**Selected excerpt**
So, bit by bit, she set to work – over six years – to expand her knowledge. Her first step was to do a course in sustainability at Cambridge. Then she started sustainability supper clubs, inviting experts to come together over Zoom and talk, ‘from MPs to economists to people in the UN’. She enrolled in a course on finance and policy, which resulted in her writing a chapter in a book about sustainable governance in the fashion industry. And finally, she went on a venture builder programme, run by an impact fund called Zinc, that invests in solutions on the climate. ‘They pay 70 people to sit in an office and come up with solutions to shit.’

It was there – in a situation she describes as ‘a sort of Apprentice meets Love Island’ – that she met the 25-year-old Varun Raheja, who would become her business partner of their joint venture 29Acacia. The Indian entrepreneur was on a mission to try to lift farmers in his country out of poverty and had already successfully founded a business drying fruit that couldn’t be sold at market. And he had another idea of how to use fruit trees, but this time to make fashion, which was Angold’s area of expertise.

Sarah Angold and Varun Raheja

Sarah Angold and Varun Raheja

Banana plant stems, Angold soon learned from him, only bear fruit once – and then are chopped down. Although in some parts of the world fibres from the banana trunk had been used to make mats and baskets, no one had successfully created machinery and ecological softeners to turn them into thread for clothing. So once the plant had fruited, the plant stems were cut and burned, producing an estimated 315 tonnes of waste globally.

Today, two years later, the two founding partners of 29Acacia (named after the address of The Beano comic book character Bananaman, who lived at 29 Acacia Road) haven’t only developed a way to transform banana trees into thread, but to do it in the most efficient, environmentally friendly way possible. First, the duo developed a simple-to-use, solar-powered, mobile-phone-controlled decorticator machine that fits on to the back of a truck. This can be taken to farms to macerate the tree trunk, leaving the farmers with only compostable waste – and payment for the extracted fibres.

Then they perfected an enzyme mix to break the fibres down and soften them, so they could be spun into a cotton-like thread that’s pliable, hardwearing and can be dyed, and washed in the same way. Compared with cotton, whose production requires huge tracts of land and water (about 2,700 litres for one T-shirt), ‘our fibre has one-tenth of the carbon footprint, uses one-hundredth of the water, and zero extra land and insecticide,’ Angold says, proudly. And on top of that, she adds, by giving the farmers an additional fee for their fibres, ‘we think we can raise 100,000 of them out of poverty in five years’.

**Assignment 1**
Reproduce part of the 29Acacia article, beginning at the words "It was there" and stopping after the words "area of expertise.".
**Assignment 2**
Answer these questions using the 29Acacia article:
(a) Over how many years did Angold work to expand her knowledge?
(b) Which comic book character lived at 29 Acacia Road?
(c) What powers the decorticator machine the two partners developed?
The entries that come next have nothing to do with the 29Acacia article.

**Dataset extract**
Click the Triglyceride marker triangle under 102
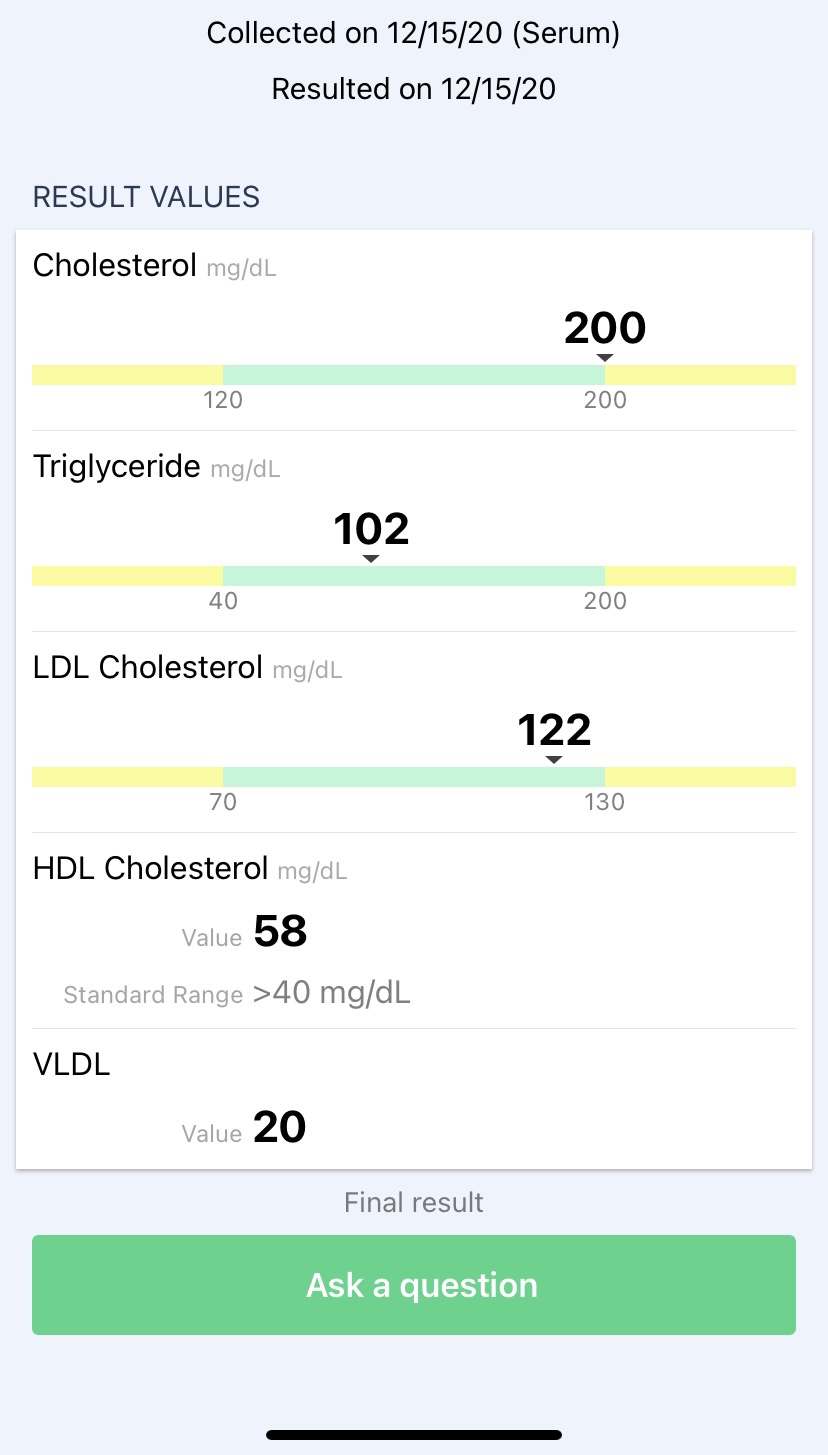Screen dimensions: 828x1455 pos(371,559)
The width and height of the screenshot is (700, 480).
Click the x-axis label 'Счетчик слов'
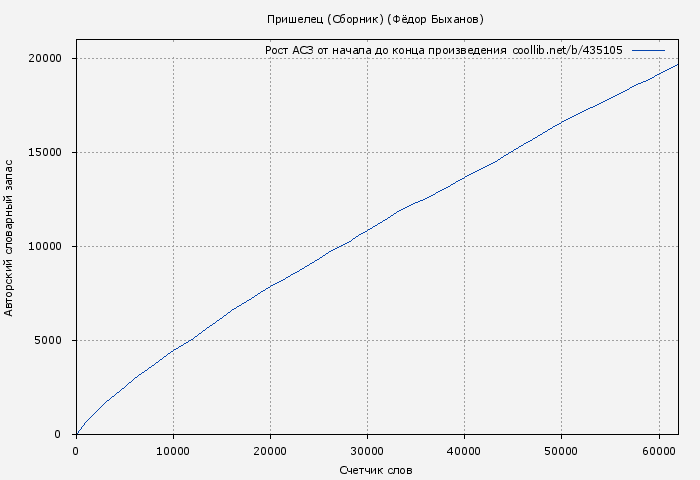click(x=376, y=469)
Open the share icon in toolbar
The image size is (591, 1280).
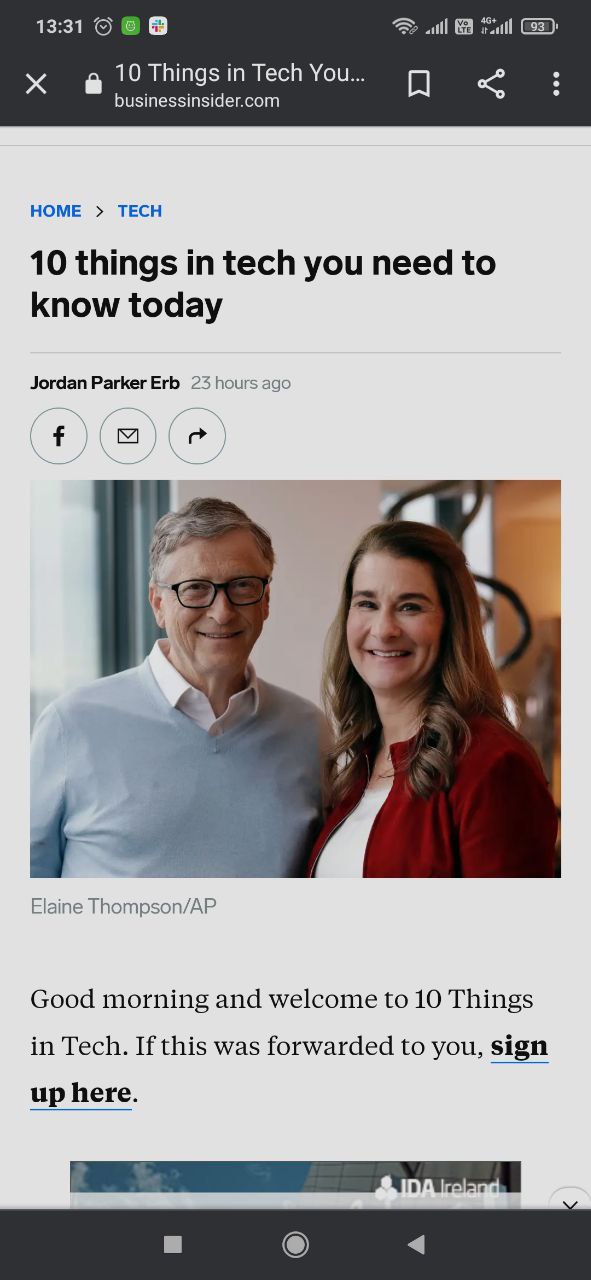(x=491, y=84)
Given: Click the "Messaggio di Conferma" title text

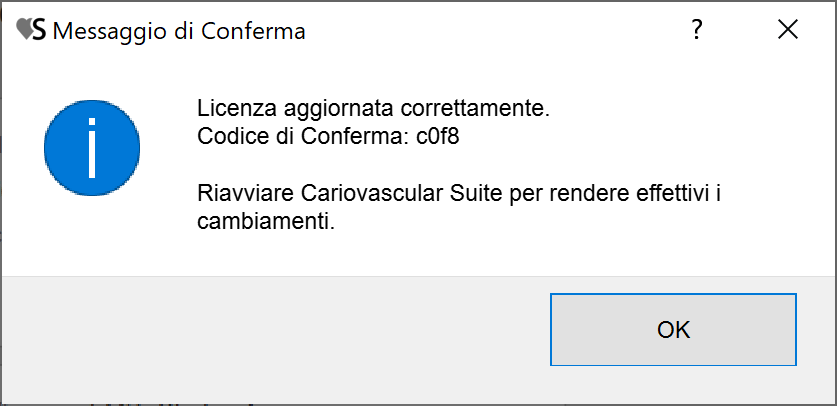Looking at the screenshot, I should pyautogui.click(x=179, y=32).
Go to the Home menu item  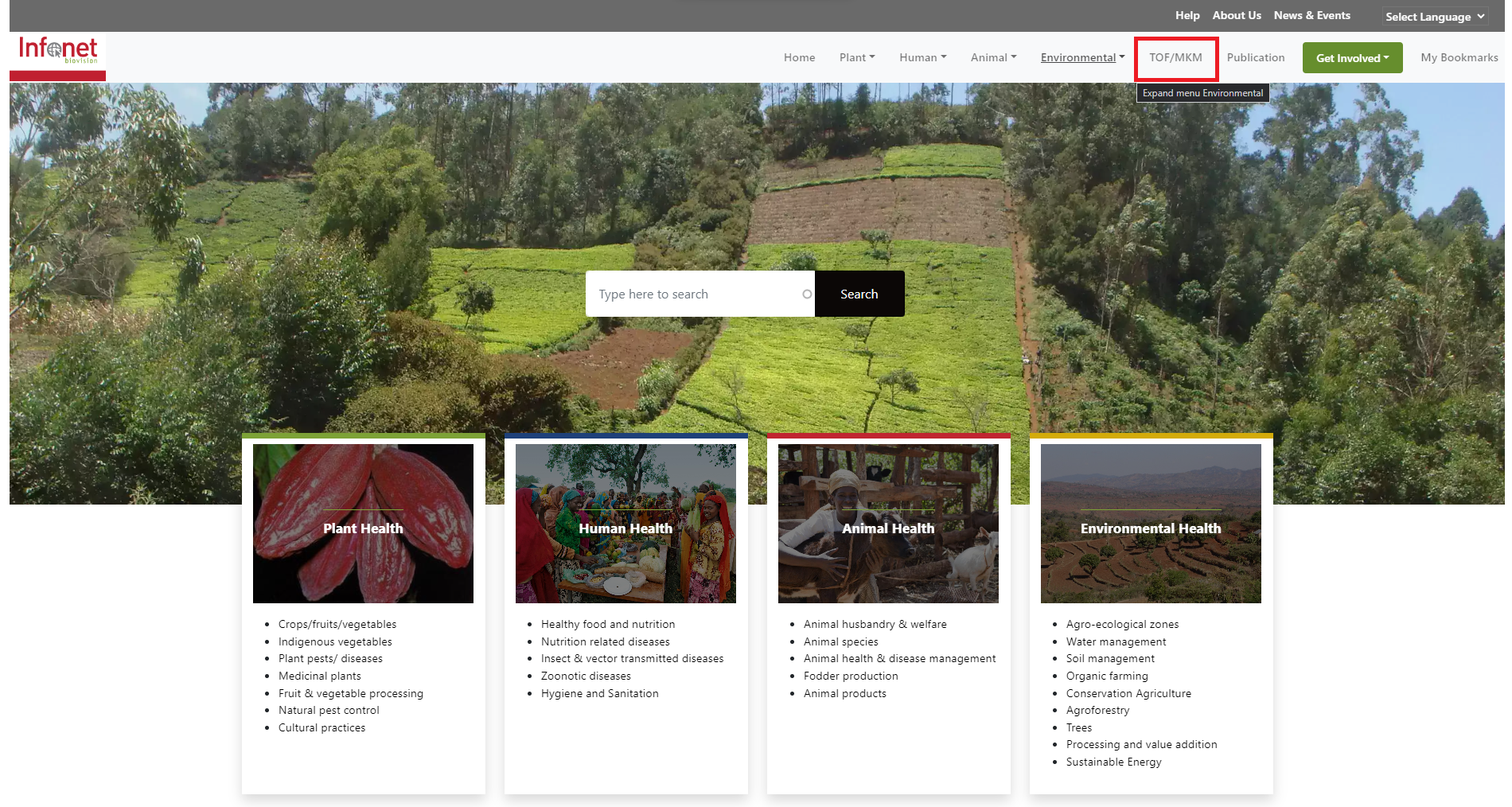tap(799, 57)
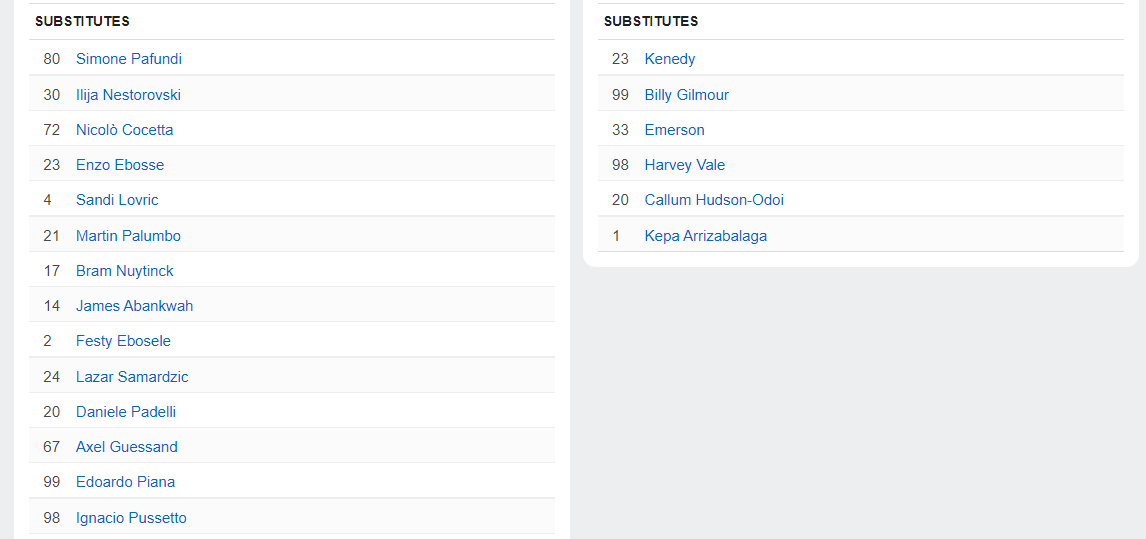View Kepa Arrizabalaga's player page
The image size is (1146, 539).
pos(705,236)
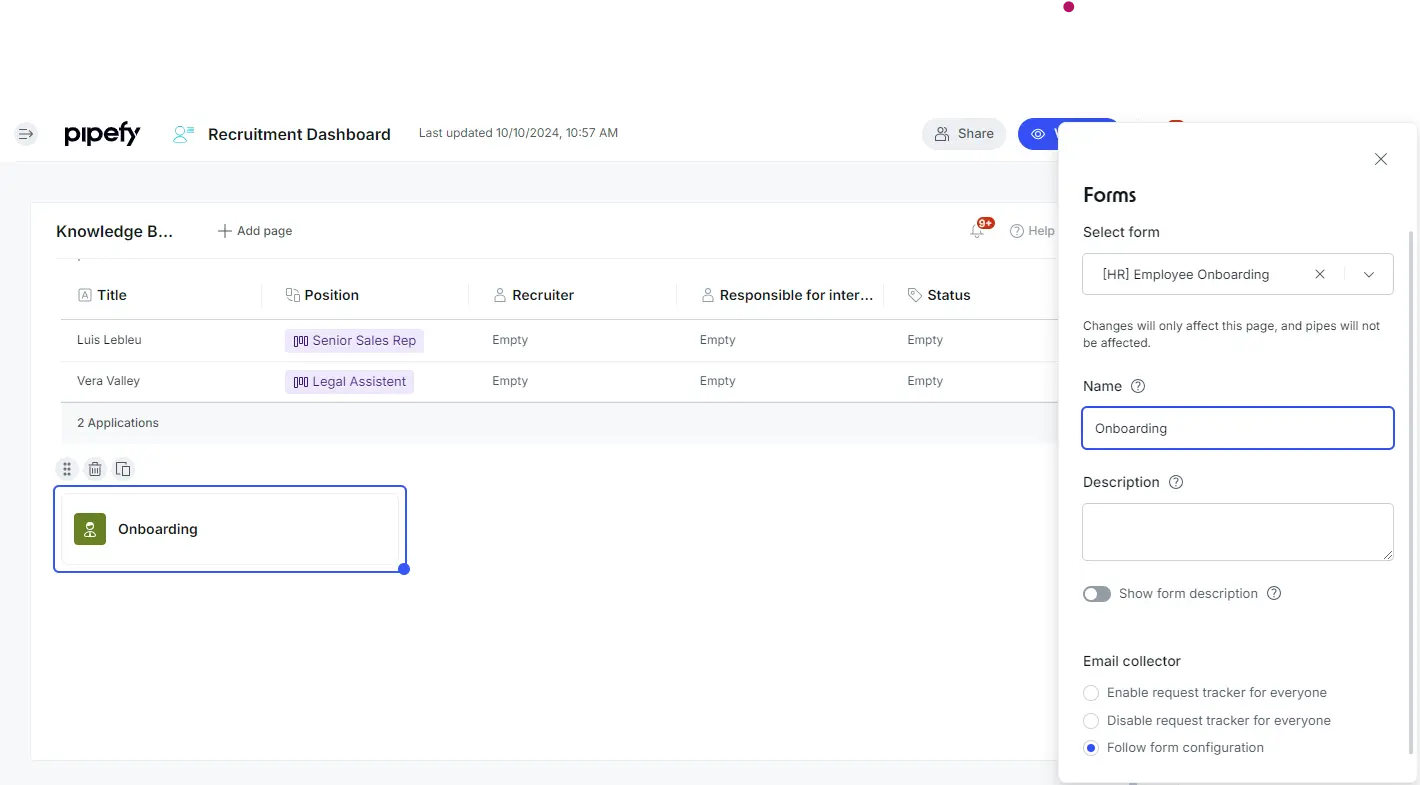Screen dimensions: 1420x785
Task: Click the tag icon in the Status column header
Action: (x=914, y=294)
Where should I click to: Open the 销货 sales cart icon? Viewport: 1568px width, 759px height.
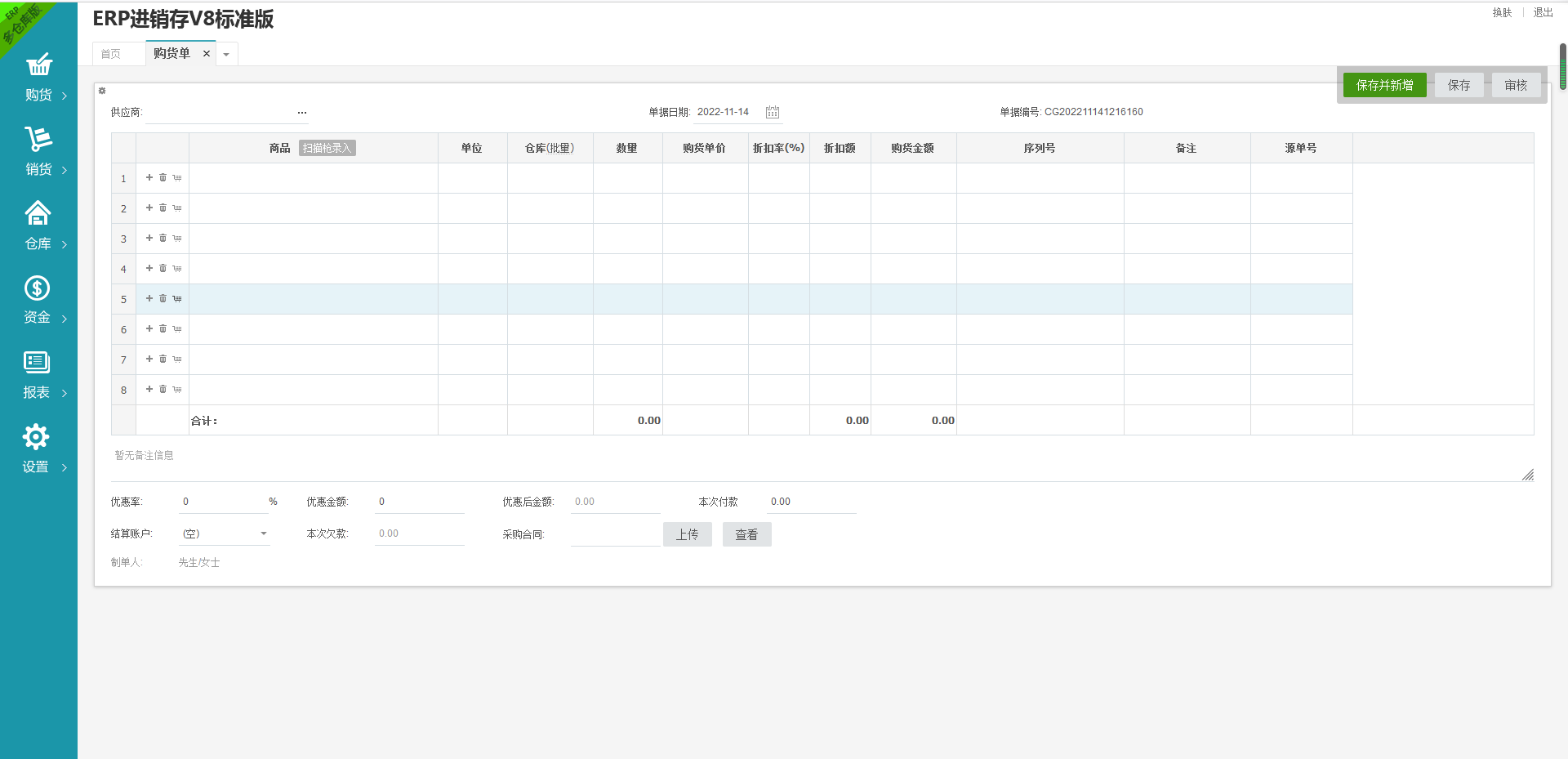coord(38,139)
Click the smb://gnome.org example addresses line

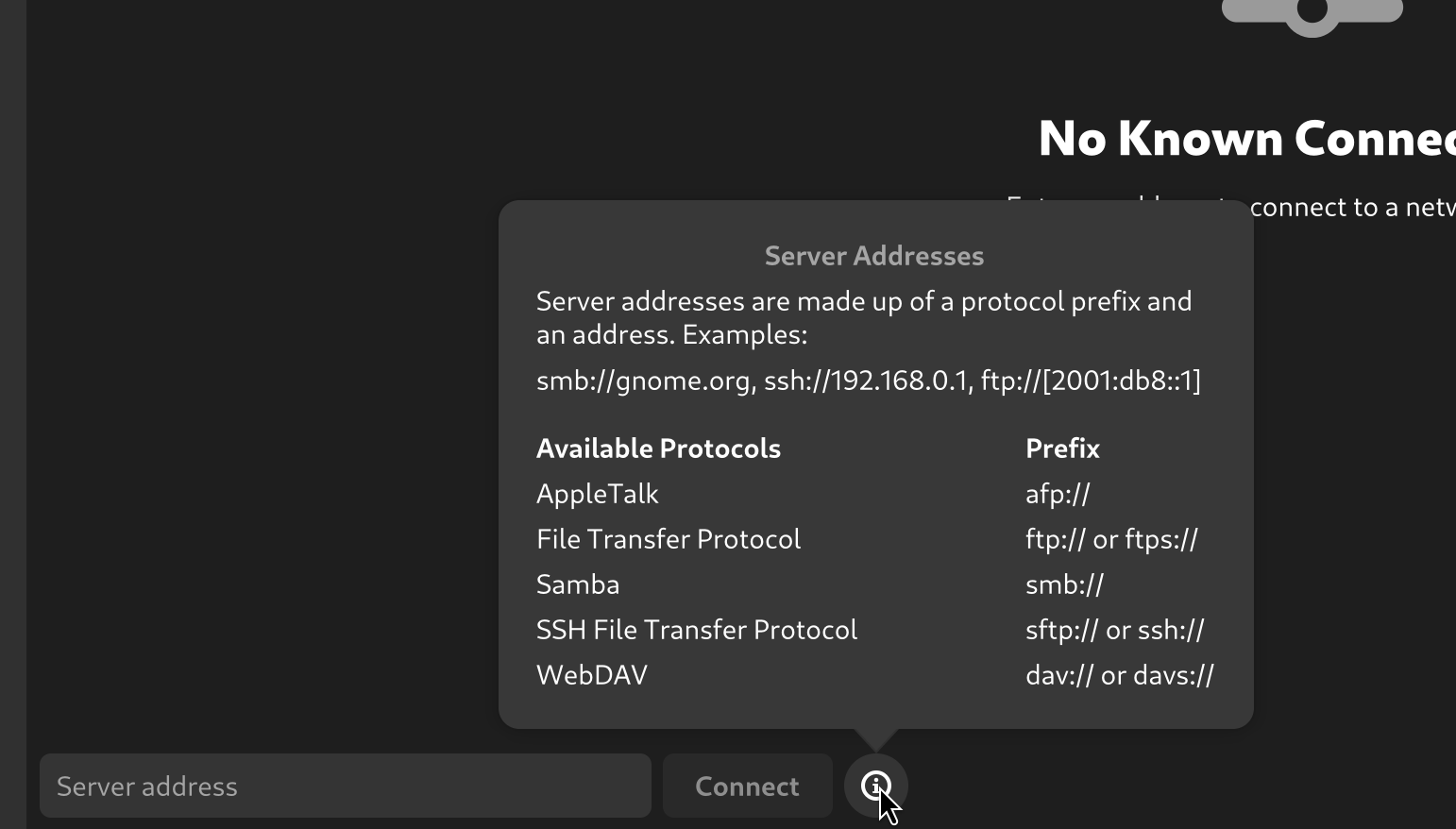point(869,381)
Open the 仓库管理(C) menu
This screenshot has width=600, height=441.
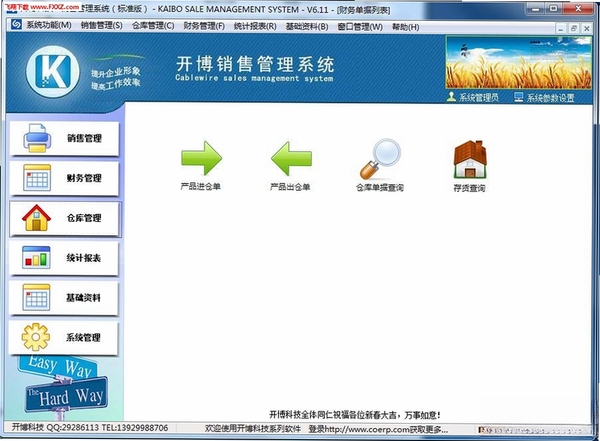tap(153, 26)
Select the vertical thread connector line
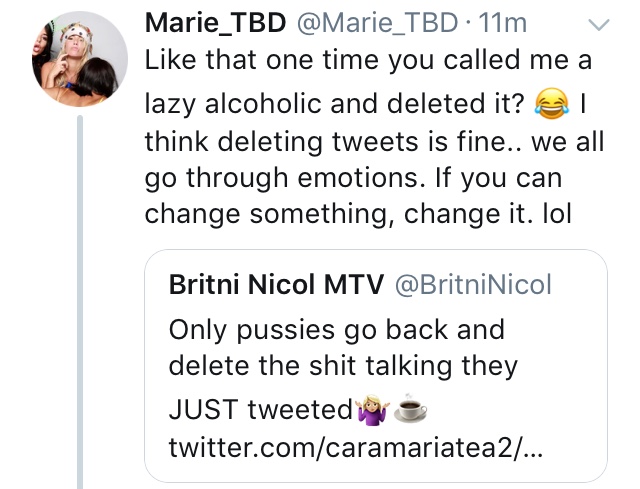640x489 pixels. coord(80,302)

**Written response 1**
It was there – in a situation she describes as ‘a sort of Apprentice meets Love Island’ – that she met the 25-year-old Varun Raheja, who would become her business partner of their joint venture 29Acacia. The Indian entrepreneur was on a mission to try to lift farmers in his country out of poverty and had already successfully founded a business drying fruit that couldn’t be sold at market. And he had another idea of how to use fruit trees, but this time to make fashion, which was Angold’s area of expertise.

**Written response 2**
(a) Six years.
(b) Bananaman, from The Beano.
(c) Solar power.